Common strategies for managing opioid-induced constipation
1. Nonpharmacologic approaches for all patients, unless contraindicated by medical status
Increase fluid intake
Increase dietary soluble fiber (avoid if severely debilitated or bowel obstruction is suspected)
Encourage mobility
Ensure comfort and privacy for defecation
2. Select a pharmacologic strategy*
Intermittent use of a rectal therapy, either a suppository such as bisacodyl or glycerin, or mineral oil and/or sodium phosphate enema
Intermittent use (every 2-3 days) of an osmotic laxative, such as polyethylene glycol, magnesium hydroxide, or magnesium citrate
Trial of a daily softening agent (docusate) for patients who describe hard, dry stools
Intermittent use (every 2-3 days) of a contact cathartic, such as senna or bisacodyl
Daily use of polyethylene glycol  
Daily use of lactulose (unless lactose-intolerant) or sorbitol
Daily use of a contact cathartic
3. Adjust dose and dosing schedule of selected therapy to optimize effects
4. Switch or combine conventional approaches if initial therapy is inadequate
5. Consider adding a peripheral opioid antagonist (eg, methylnaltrexone, naloxegol, or an opioid-naloxone fixed combination) or lubiprostone; if constipation continues to be refractory, consider alternative drugs, eg, metoclopramide.

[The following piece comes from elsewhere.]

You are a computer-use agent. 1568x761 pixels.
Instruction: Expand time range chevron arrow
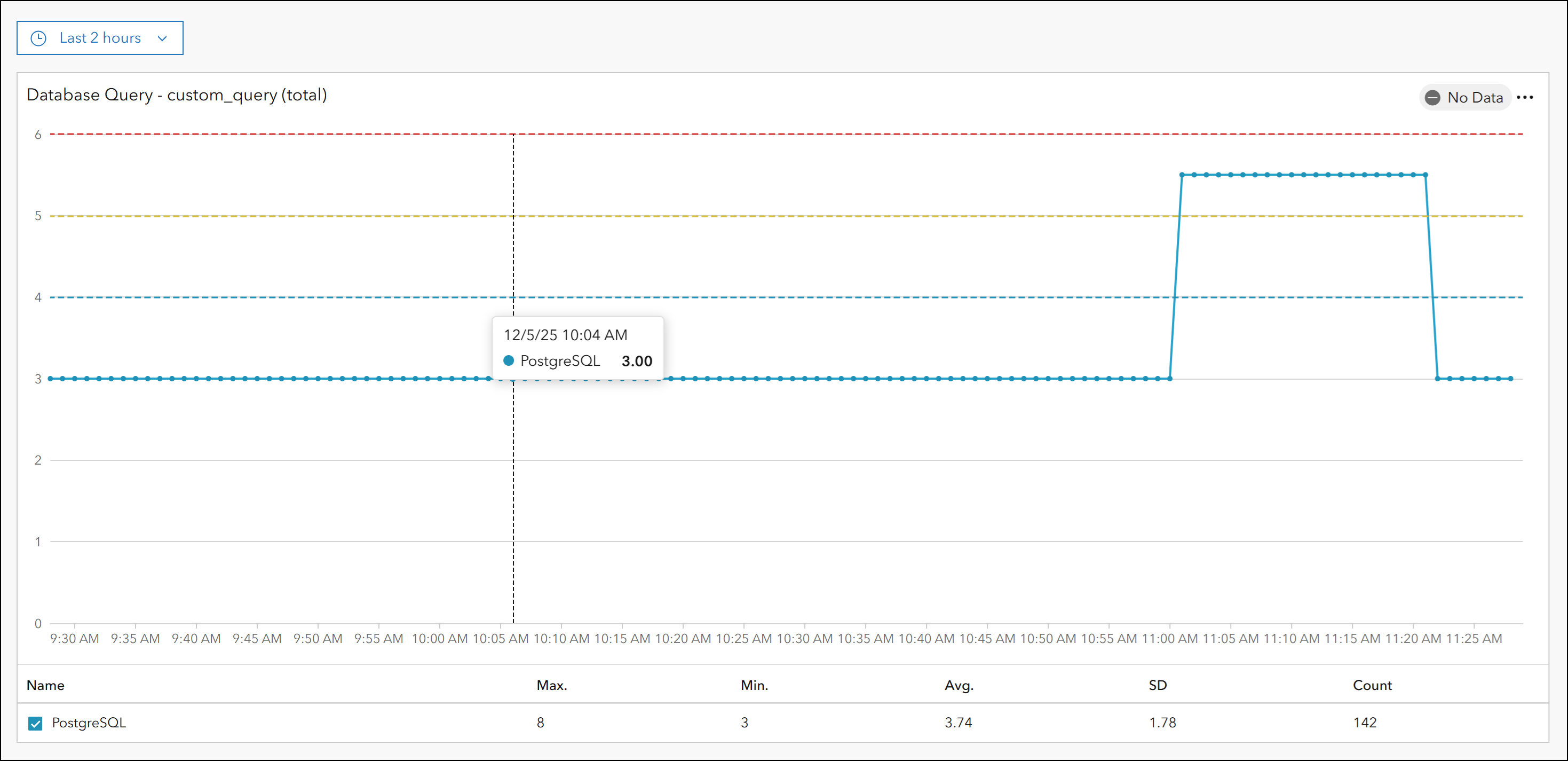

*Fiber supplements and/or bulk-forming laxatives (eg, psyllium) are an option for treating non-debilitated patients who maintain good oral hydration; however, efficacy is generally modest in patients with slow transit constipation, who are also more likely to experience bloating and distention. If used, patients should start with small amounts of fiber or bulking laxatives and increase gradually as tolerated.